I can make a fawesome bolognase without help, and poached eggs with Sage butter and salad leaves. I also have a couple of chicken salad recipes, one for fantastic potato salad (With green beans -- Squee!), a chicken and soba broth, and that's about it.

Oh, and I can make Osso Bucco with minimal recipe help, and chicken rissotto as well, but that's hardly difficult... Sweat veggies, add oil, add rice, stir, add stock until done, stir in as much parmesan as you like. Huzzar. Eat. Get glomped by boyfriend for making awesome dinner.

...What?
 
I use a cookbook or recipe five times a year at most so I've memorized most of my recipes. All of them I know the Spanish name for and not so much the English ones so bear with me :) Some of them are:

Bistec encebollada (steak panfried with onions)
Pollo guisado (stewed chicken?)
Carne guisada (stewed beef?)
Pastelitos (empanadas)
Arroz con habichuelas (rice with beans)
Pernil (roast pork shoulder)
Costillas asadas (BBQ short ribs)

-- DATA EXCERPT --

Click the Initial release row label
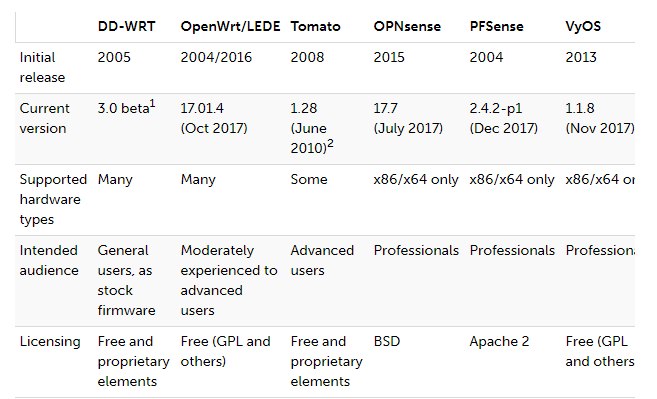This screenshot has height=399, width=657. [42, 67]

-- AIM 1 --
Repeat the part of the home-cooking text that opens with the words containing "Oh, and I can" and closes with "guisada (stewed beef?)".
-- AIM 2 --
Pick up the home-cooking text where it ends and continue it.

-- FINAL ANSWER 1 --
Oh, and I can make Osso Bucco with minimal recipe help, and chicken rissotto as well, but that's hardly difficult... Sweat veggies, add oil, add rice, stir, add stock until done, stir in as much parmesan as you like. Huzzar. Eat. Get glomped by boyfriend for making awesome dinner.

...What?
 
I use a cookbook or recipe five times a year at most so I've memorized most of my recipes. All of them I know the Spanish name for and not so much the English ones so bear with me :) Some of them are:

Bistec encebollada (steak panfried with onions)
Pollo guisado (stewed chicken?)
Carne guisada (stewed beef?)

-- FINAL ANSWER 2 --
Sancocho (Dominican seven meat stew)
Potato salad
Chicken noodle soup

And I know how to make basic sauces (pasta, BBQ), dips, etc.

I agree with those that said knowing basic pairings is the best way to go. I think it's more fun to know basil and tomatoes are an amazing combination and playing around with that than knowing a whole marinara recipe by heart. :chef:
 
Of course! Give me a bit to either write it out or find the one I based my variation off of. :)
 
I find the more I use recipes the less I need them, except baking of course. Unless it's muffins - there's not too much you can do to stuff up muffins. Ah, but the technique, that's what I use the recipes for.
 
I don't think I have any recipes memorized. For day to day cooking, I just look at what I have and combine guided by my taste and experience. Usually turns out good, sometimes great. It can be frustrating for guests, though. All I can do if they want the recipe is give some vague directions... More formal meals may be based on recipes--sometimes a combination of two or three. Baking is a different story. I don't bake that often--not mush of a sweet tooth--and I slavishly follow recipes. Baking, to my mind, is more science than art.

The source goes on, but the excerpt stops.